*** Opening of Document excerpt ***
Sex differences in N-methyl-D-aspartate involvement in kappa opioid and non-opioid predator-induced analgesia in mice

There are suggestions of sex differences in N-methyl-D-aspartate (NMDA) receptor system involvement in the mediation of analgesia. The present study examined the effects of the specific, competitive NMDA antagonist, NPC 12626, on the nociceptive (50 degrees C hot plate) responses of reproductive male and female laboratory mice exposed to (i) an ethologically relevant aversive stimulus, the odor of a predator and (ii) administration of the kappa opiate agonist, U69,593. A 30-s exposure to 2-propylithietane, the major component of weasel odor, elicited a 'non-opioid' analgesia that was in both sexes insensitive to naloxone and the kappa opiate antagonist nor-binaltorphimine. In male mice this non-opioid analgesia was antagonized by NPC 1262, while in reproductive females the predator-induced analgesia was insensitive to NPC 12626. Similarly, NPC 12626 attenuated the analgesic effects of the kappa opiate agonist, U69,593, in male mice while having no significant effects on the equivalent levels of kappa opiate analgesia in females. These results show that there are sex differences in NMDA involvement in the expression and, or mediation of both non-opioid stress-induced and kappa opiate-mediated analgesia.
*** Close of Document excerpt ***
*** Opening of Data ***
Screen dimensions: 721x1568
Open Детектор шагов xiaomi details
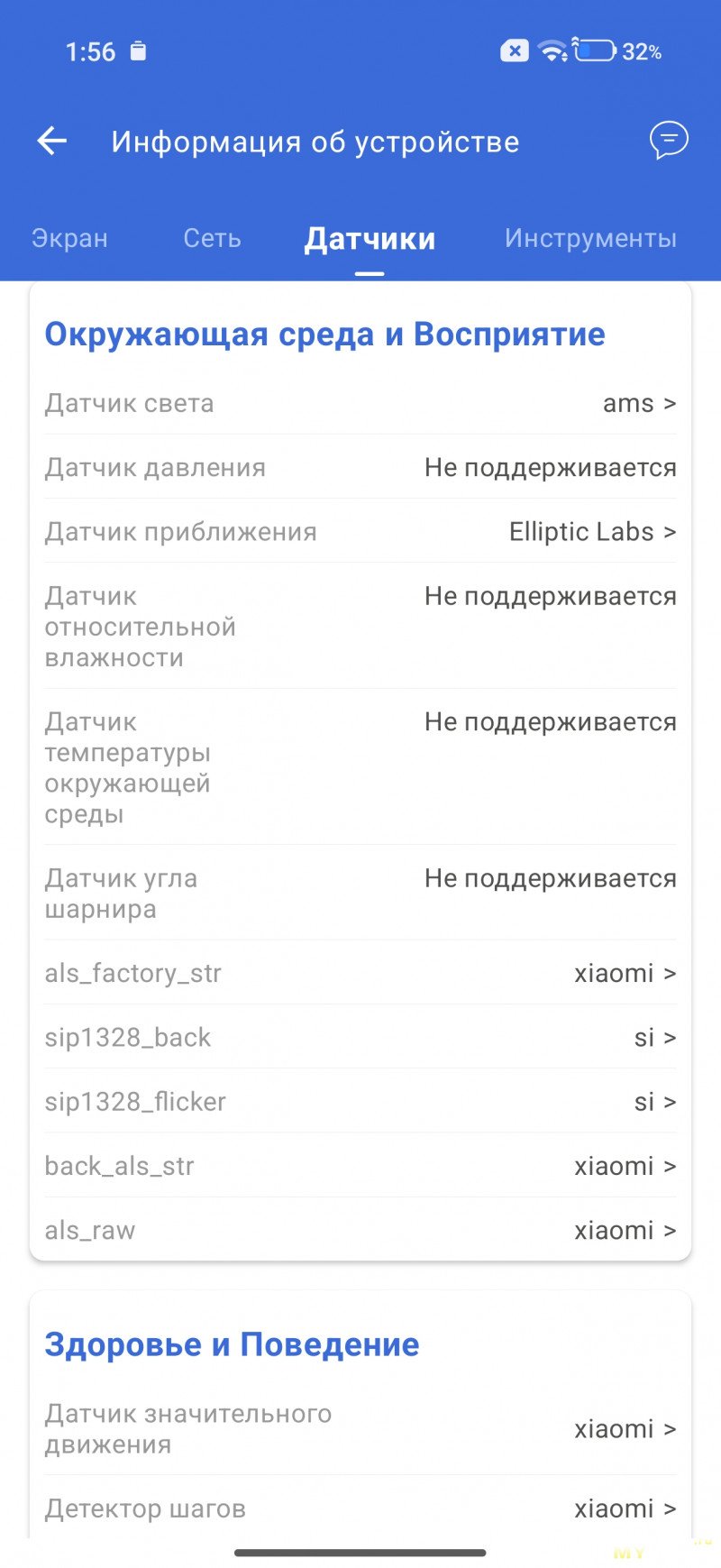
*** Close of Data ***
> _Things to do_
- 1) Translate this sentence from the abstract on sex differences in NMDA involvement in analgesia into Spanish: "There are suggestions of sex differences in N-methyl-D-aspartate (NMDA) receptor system involvement in the mediation of analgesia."
- 2) List every chemical compound named in the abstract on sex differences in NMDA involvement in analgesia.
- 3) According to the abstract on sex differences in NMDA involvement in analgesia, what temperature was the hot plate used to test nociceptive responses?
Base every answer only on the abstract above.

> _Responses for each task_
- 1) Hay indicios de diferencias sexuales en la participación del sistema de receptores de N-metil-D-aspartato (NMDA) en la mediación de la analgesia.

- 2)
- N-methyl-D-aspartate (NMDA)
- NPC 12626
- U69,593
- 2-propylithietane
- naloxone
- nor-binaltorphimine

- 3) 50 degrees C